Re: Plan 14 Proposal

From: John Cowan (john_cowan@hotmail.com)
Date: Mon Aug 04 1997 - 14:57:54 EDT


ue to network problems, I can read mail at cowan@ccil.org, but
can't post/reply/send from there. Please direct all private replies
to cowan@ccil.org , not the HotMail address. Thanks.

This is a document I sent to the Unicode Technical Committee
for their consideration: it represents my views on Unicode
tagging. It endorses the Plane 14 proposal, but adds a
mechanism for people to create "public generic tags" that will not
collide with other people's generic tags.

Title: Plane 14 Characters for Generic Tags - Response
Source: John Cowan <cowan@ccil.org>
Primary Author: John Cowan (no affiliation)
Status: Expert contribution
Action: For the consideration of UTC
References: See end of this document
Distribution: UTC and elsewhere as appropriate

This contribution is meant to be read in conjunction with
"Plane 14 Characters for Generic Tags" proposal
from the UTC Working Group on Tagging and Annotation.

I urge the UTC to adopt the proposal with the following
substantive change, a drop-in replacement for the section
"Generic Tags":

Generic Tags

Generic tags are tags whose meaning is completely unspecified
by the standard. Generic tags may be used by cooperating parties
which have agreed on how to interpret the tag values they
contain. This agreement is subject to negotiation of a higher-level
protocol by the interoperating processes.

A generic tag is identified by prefixing a tag value with
U-000E0000 GENERIC TAG.

For example, two interoperating processes may agree to use
dinglesnort tagging, making use of the Plane 14 generic tags.
To embed a dinglesnort tag with the value "glop_8" in Unicode
plain text, the ASCII values of the string "glop_8" are converted
to Plane 14 tag characters, and GENERIC TAG is prefixed:

U-000E0000 U-000E0067 U-000E006C U-000E006F U-000E0070 U-000E005F
U-000E0038

The value of this string is expressed in whichever encoding form
is required (UCS-4, UTF-16, UTF-8, UTF-7) and embedded in text at
the relevant point.

Some organizations may wish to devise generic tags that are
guaranteed not to conflict with the generic tags assigned by
other organizations. Pursuant to this, generic tags whose first
character is a capital ASCII letter, called "public generic tags",
shall only be created according to the following conventions.

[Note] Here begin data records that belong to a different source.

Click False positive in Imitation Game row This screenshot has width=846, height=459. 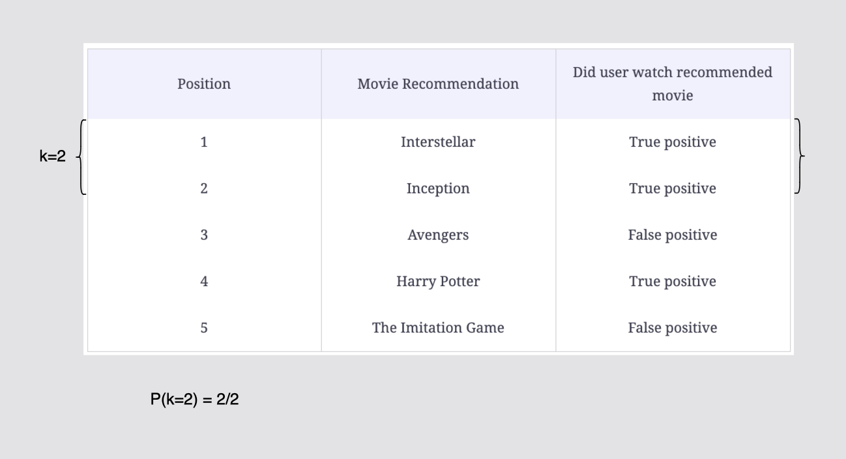(x=673, y=328)
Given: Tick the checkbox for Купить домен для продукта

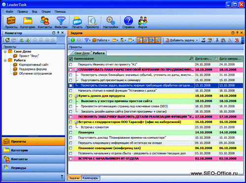Looking at the screenshot, I should (70, 96).
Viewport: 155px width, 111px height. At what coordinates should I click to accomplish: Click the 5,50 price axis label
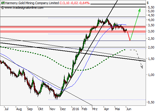(x=151, y=7)
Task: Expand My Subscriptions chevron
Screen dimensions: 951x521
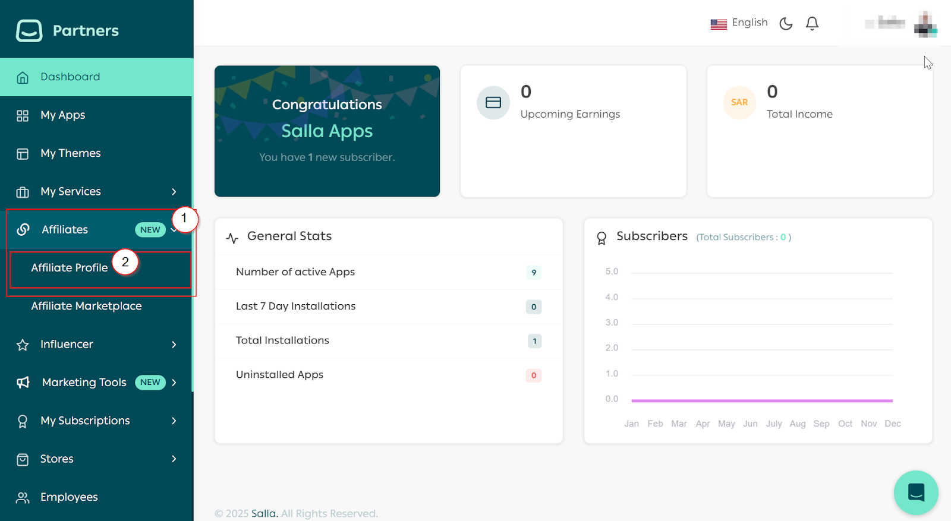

The creators of public generic tags first must have (or belong to an
organization that has) an Internet domain name, such as Sun.COM.
They then reverse this name, component by component, to obtain, in
this example, COM.Sun, and use this as a prefix for all their public
generic tags, using a local convention developed within the
organization to further administer tag names.

Such a local convention might specify that certain further prefixes
be division, department, project, machine, or login names.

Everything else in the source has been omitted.